Trifluoromethoxylated (hetero)arenes are of great interest for several disciplines, especially in agro- and medicinal chemistry. Radical C?H trifluoromethoxylation of (hetero)arenes represents an attractive approach to prepare such compounds, but the high cost and low atom economy of existing .OCF3 radical sources make them unsuitable for the large-scale synthesis of trifluoromethoxylated building blocks. Herein, we introduce bis(trifluoromethyl)peroxide (BTMP, CF3OOCF3) as a practical and efficient trifluoromethoxylating reagent that is easily accessible from inexpensive bulk chemicals. Using either visible light photoredox or TEMPO catalysis, trifluoromethoxylated arenes could be prepared in good yields under mild conditions directly from unactivated aromatics.
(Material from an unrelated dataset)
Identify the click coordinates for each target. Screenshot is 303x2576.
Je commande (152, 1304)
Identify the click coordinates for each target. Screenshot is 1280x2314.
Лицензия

Moreover, TEMPO catalysis allowed for the one-step synthesis of valuable pyridine derivatives, which have been previously prepared via multi-step approaches.

Radical Trifluoromethoxylation of Arenes Triggered by a Visible-Light-Mediated N?O Bond Redox Fragmentation

A simple trifluoromethoxylation method enables non-directed functionalization of C?H bonds on a range of substrates, providing access to aryl trifluoromethyl ethers. This light-driven process is distinctly different from conventional procedures and occurs through an OCF3 radical mechanism mediated by a photoredox catalyst, which triggers an N?O bond fragmentation. The pyridinium-based trifluoromethoxylation reagent is bench-stable and provides access to synthetic diversity in lead compounds in an operationally simple manner.